Chartered: June 24, 1762 (New Hampshire Grant)
Area: 32,242 Acres / 50.38 Square Miles [ 27* ]
Coordinates (Geographic Center): 73°15'W 44°18'N
Altitude ASL: 110 feet
Population (US Census, 2000): 3,569 [ 44* ]
Population Density (persons per square mile): 70.8 [ 64* ]
Tax Rate: $2.057 ('03)
Equalized Value: $532,640,967 ('03)
*Area, Population and Density rankings above refer to Charlotte's relative position among Vermont's 255 civic entities (9 cities, 242 towns, 4 gores and grants).
Charlotte is approximately ten miles south of Burlington, on the shores of Lake Champlain. One of the oldest still functioning ferry crossings in America is here, with service to Essex, New York. Within the Town are the villages of Charlotte and East Charlotte and the (mostly) summer colony of Thompson's Point.
In typical Wentworth style, the town (originally "Charlotta") is named for Charlotte Sophia of Mecklenburg-Strelitz, the 17-year-old niece of Germany's Duke Frederick of Mecklenburg. She became George's wife shortly after he succeeded to the throne in 1760.
The wedding was the social event of the era, with Royal Governors falling over themselves to honor the new queen. New York's Colden, for example, still thinking he had the right to do so, patented a Charlotte in the area now occupied by Chelsea; another as Mecklenbergh, in what is present-day Ferrisburg. He even declared a Charlotte County in 1772.

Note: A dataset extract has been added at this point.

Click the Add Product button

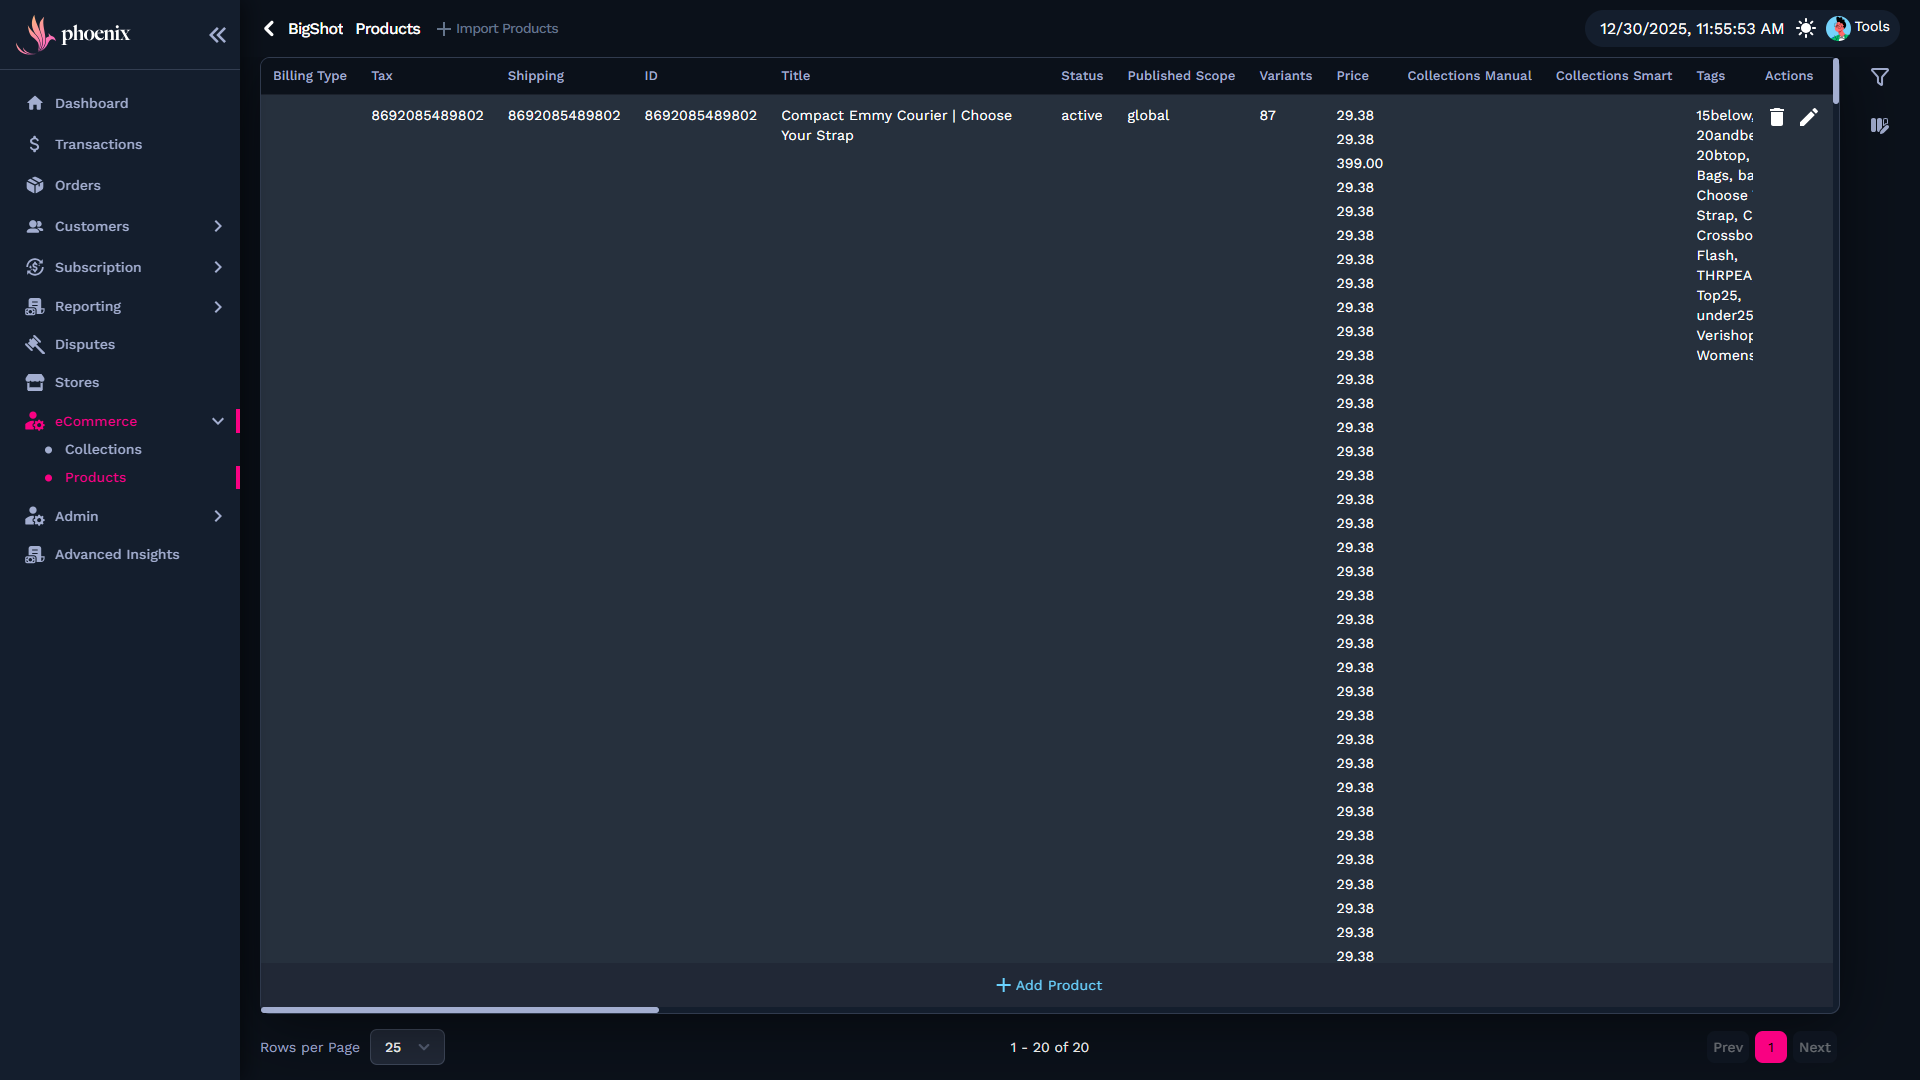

The town has had a relatively large number of post offices in its time. The original Charlotte office was closed in 1875 after 74 years, and East Charlotte and West Charlotte were opened. In 1879, West Charlotte was closed and immediately replaced in the very same location: Postal authorities arbitrarily decided to call this "new" office simply Charlotte. This in turn led to the "West" being gradually dropped from the village's name over the years.
Thompson's Point and Cedar Beach at one time or another also had their own postal facilities. In the last quarter of the 19th century, a group of wealthy Burlingtonians calling themselves "The Jolly Club" had developed Cedar Beach as a summer residence area; they even laid on regular ferry service to Burlington so they could commute to work.